SPECIAL GUEST NORTHERN HIGHLIGHT - Durham Book Festival

 SPECIAL GUEST NORTHERN HIGHLIGHT


Rebecca Wilkie, Durham Book Festival


Durham Book Festival has been running for 31 years and is one of the country's oldest literature festivals. How has it grown and changed during that time?


New Writing North have been producing DBF on behalf of Durham County Council since 2011 and in that time we’ve grown the audience hugely. I’m proud that over the last ten years we have developed two community reading
programmes: the Big and Little Read, which see the whole of County Durham sharing the same great books. 


This year’s Big Read is Lemn Sissay’s memoir My Name is Why - 3000 copies will be distributed across the county via the library service, prison library service and Durham University. Our 2021 Little Read is Look Up! by Nathan Bryon and Dapo Adeola - 2000 copies will be going to every primary school and nursery setting in Durham, and we’ve developed a suite of online resources linked to the book, for teachers and families to use. We’ve also filmed a draw-along session with Dapo Adeola, which I hope children in Durham and beyond will love.


Look Up! written by Nathan Bryon and illustrated by Dapo Adeola. Published by Puffin. 

How have you adapted due to the pandemic? Have book festivals been changed for ever?

We presented the entire festival digitally last year, in response to the pandemic, which was a very steep learning curve! Despite the stresses of having to learn how to film, edit and caption events practically overnight, it was lovely to increase the number of international authors we worked with, as well as reaching more international audiences. We also had great feedback from the disabled community and people who wouldn’t ordinarily be able to travel to Durham for live events. 


I think elements of digital programming will stay with most festivals for ever, as well as live-streaming.

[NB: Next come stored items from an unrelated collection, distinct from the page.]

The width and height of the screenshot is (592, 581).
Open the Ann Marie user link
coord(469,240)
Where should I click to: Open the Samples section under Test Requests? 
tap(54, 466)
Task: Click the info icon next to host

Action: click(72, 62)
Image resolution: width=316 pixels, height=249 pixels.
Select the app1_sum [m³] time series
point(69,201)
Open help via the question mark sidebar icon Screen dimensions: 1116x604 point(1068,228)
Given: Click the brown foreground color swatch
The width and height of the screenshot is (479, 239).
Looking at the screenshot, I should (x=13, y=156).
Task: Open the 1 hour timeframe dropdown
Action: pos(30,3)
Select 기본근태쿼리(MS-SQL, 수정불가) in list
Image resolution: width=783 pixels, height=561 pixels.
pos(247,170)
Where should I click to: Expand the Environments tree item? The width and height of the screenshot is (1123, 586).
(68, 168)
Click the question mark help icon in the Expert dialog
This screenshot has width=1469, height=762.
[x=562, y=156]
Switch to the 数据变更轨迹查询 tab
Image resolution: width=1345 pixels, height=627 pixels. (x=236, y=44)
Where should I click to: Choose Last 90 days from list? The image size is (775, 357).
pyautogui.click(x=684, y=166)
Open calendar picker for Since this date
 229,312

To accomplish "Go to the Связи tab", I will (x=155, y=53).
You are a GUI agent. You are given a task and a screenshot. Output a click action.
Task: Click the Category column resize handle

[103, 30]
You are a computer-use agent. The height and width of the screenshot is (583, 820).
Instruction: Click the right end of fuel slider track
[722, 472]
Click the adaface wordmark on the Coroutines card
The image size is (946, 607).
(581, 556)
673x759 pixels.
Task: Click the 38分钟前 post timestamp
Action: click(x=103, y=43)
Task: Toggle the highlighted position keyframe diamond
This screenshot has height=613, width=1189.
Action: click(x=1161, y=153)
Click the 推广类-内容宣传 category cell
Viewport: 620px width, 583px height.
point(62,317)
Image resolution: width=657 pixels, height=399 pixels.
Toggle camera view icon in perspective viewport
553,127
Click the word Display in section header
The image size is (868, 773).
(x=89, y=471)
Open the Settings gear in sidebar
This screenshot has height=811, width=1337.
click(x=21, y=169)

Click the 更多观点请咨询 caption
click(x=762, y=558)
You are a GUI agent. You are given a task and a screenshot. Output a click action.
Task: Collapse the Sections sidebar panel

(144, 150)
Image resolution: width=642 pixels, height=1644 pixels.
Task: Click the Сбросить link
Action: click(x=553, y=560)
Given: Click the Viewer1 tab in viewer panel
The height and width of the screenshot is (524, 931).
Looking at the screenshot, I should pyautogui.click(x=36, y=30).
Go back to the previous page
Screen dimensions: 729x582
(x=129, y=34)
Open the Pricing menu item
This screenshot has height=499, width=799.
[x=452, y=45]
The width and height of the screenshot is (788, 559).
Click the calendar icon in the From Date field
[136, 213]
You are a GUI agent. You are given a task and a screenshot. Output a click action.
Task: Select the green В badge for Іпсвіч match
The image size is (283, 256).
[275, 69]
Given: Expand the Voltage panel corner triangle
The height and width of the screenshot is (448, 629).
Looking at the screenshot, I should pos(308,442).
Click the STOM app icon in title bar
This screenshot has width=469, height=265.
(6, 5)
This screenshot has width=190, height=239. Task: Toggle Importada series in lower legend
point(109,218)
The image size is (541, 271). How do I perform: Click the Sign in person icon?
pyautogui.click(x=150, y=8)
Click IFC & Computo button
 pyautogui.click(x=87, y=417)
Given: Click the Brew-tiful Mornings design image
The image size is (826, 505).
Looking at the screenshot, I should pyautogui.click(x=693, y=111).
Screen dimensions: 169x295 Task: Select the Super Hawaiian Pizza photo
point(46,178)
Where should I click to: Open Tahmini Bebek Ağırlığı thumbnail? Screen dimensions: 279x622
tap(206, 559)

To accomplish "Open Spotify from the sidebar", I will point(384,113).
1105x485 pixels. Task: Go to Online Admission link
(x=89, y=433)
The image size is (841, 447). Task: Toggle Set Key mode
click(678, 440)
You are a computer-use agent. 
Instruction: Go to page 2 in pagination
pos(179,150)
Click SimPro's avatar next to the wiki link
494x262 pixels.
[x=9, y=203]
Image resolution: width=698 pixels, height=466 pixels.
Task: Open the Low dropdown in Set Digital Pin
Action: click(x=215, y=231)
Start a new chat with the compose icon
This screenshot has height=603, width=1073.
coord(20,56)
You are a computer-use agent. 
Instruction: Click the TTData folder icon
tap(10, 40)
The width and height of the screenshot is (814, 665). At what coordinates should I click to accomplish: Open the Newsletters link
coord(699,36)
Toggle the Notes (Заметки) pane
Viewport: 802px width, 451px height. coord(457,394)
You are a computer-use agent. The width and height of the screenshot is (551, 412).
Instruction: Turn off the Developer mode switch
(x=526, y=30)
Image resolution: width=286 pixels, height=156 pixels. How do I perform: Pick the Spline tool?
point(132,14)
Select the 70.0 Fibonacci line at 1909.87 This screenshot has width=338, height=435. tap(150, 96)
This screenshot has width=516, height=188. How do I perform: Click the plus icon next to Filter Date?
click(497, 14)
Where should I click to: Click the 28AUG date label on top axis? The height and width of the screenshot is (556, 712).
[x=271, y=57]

It would feel very wrong to have created these new access opportunities only to take them away again. In 2020, we - along with many other festivals - offered all our content free-of-charge. Unfortunately this is not a sustainable model for most book festivals in the long-term, so this year we’ll be charging for some of our digital content. A big challenge for festivals going forward will be how to balance our limited budgets and how to encourage audiences (who are able to) to pay for digital content.

 

What should people expect from the festival this year, and how can they access the events?


This year’s Durham Book Festival will be a hybrid – we’ll be opening with a digital weekend between 9-10 October and closing with a long weekend of live events at the Gala Theatre, Durham, between 14-17 October. We’ll be live-streaming some of our events from the Gala Theatre, so hopefully we’re presenting a number of ways for people to engage with the festival, depending on their confidence levels. 


We’ve got some great speakers in the programme this year, from Lemn Sissay being interviewed by Kit de Waal, and Anita Rani introducing her memoir The Right Sort of Girl, to brilliant North East writers such as David Almond talking about his new children’s book Bone Music, and Pat Barker introducing The Women of Troy. We’re trialling a small programme of school events via Zoom this year and have invited Elle McNicoll, Richard O’Neill and Amika George to talk about their books. The events can be watched live or afterwards, which we hope offers teachers a bit more flexibility than usual.

 

Which are your favourite children's books set in the North, and who are your favourite local writers and illustrators?

 When I was growing up in Liverpool, I don’t recall reading a single children’s book that was set there - although the city was well-represented on TV and stage. Shirley Hughes, who originally comes from the Wirral, was my favourite picture book author as a child and remains so now, although most of her illustrations are inspired by Notting Hill, where she made her home as an adult, and I now think Liverpool’s Frank Cottrell Boyce is wonderful. 


When I was a teenager, reading Willy Russell’s Educating Rita in school felt very significant – Rita sounded like someone we knew and we felt so proud that this play, that teenagers all over the country were studying, came from our city! I think David Almond’s books must evoke the same pride and sense of possibility for children reading them here in the North East - he captures the spirit and cadences of this region so beautifully. Another representation of the North East I love is in the Berwick-based picture-book maker Helen Stephens’s gorgeous book How to Hide A Lion, which has illustrations inspired by County Durham’s Bowes Museum. 


Art from How to Hide a Lion by Helen Stephens (also pictured), published by Alison Green Books - combined image taken from Bowes Museum website

I wish there were more children’s books set in the North, I think it is so powerful for young readers (and adults too!), to recognize the settings of the books they read and feel that their voices and experiences matter.


Rebecca Wilkie is Senior Programme Manager (Festivals and Events) for New Writing North.